On Wednesday, the Supreme Court heard arguments in the latest in a sequence of abortion cases that could have far-reaching ramifications for state legislatures’ ability to restrict abortion access.
The case, June Medical Services LLC v. Russo (Stephen Russo, Interim Secretary of the Louisiana Department of Health and Human Services), concerns a Louisiana law requiring doctors who perform abortions to have admitting privileges at a hospital within 30 miles of the clinic at which the abortion is performed.
Since 2011, nine states have passed “admitting privileges” restrictions of this kind. In 2016, the Supreme Court struck down one such Texas law, ruling it an undue burden on a patient’s right to seek an abortion. Their point is well taken; after the enactment of the law, over half of Texas abortion clinics closed.
A federal judge found that the law would close two of Louisiana’s three abortion clinics.
Admitting privileges are exactly what they sound like: a physician’s ability to check their patients into a hospital and provide care there.

◇ ◇ ◇

■ Problem to solve ■
Answer each question from the piece on the Louisiana abortion case:
(a) The hospital must be within how many miles of the clinic under the Louisiana law?
(b) In what year did the Supreme Court strike down a similar Texas law?
(c) According to a federal judge, how many of Louisiana's abortion clinics would the law close?

■ Excerpted records ■
◇ ◇ ◇

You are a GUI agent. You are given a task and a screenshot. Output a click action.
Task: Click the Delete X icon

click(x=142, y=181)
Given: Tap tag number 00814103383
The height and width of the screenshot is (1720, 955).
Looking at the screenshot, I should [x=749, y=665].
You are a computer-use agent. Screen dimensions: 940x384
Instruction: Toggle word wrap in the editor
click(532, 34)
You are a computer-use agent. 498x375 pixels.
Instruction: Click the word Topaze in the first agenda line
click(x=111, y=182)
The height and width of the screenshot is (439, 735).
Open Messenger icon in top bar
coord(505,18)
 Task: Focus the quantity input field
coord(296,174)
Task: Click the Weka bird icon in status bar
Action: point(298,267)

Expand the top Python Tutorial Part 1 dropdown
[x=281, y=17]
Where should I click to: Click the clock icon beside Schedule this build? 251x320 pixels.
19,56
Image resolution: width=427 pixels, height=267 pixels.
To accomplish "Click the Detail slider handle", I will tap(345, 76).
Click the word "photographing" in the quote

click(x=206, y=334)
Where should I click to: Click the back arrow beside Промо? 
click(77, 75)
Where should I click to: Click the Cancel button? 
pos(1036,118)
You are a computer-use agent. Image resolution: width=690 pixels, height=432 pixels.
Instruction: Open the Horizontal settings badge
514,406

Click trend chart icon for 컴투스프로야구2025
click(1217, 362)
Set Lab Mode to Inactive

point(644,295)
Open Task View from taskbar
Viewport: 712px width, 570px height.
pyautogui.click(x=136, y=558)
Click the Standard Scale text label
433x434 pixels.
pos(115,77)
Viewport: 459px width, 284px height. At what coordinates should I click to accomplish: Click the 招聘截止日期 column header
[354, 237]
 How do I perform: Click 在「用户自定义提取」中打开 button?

◇ ◇ ◇

■ Result ■
(a) 30 miles
(b) 2016
(c) Two of the state's three clinics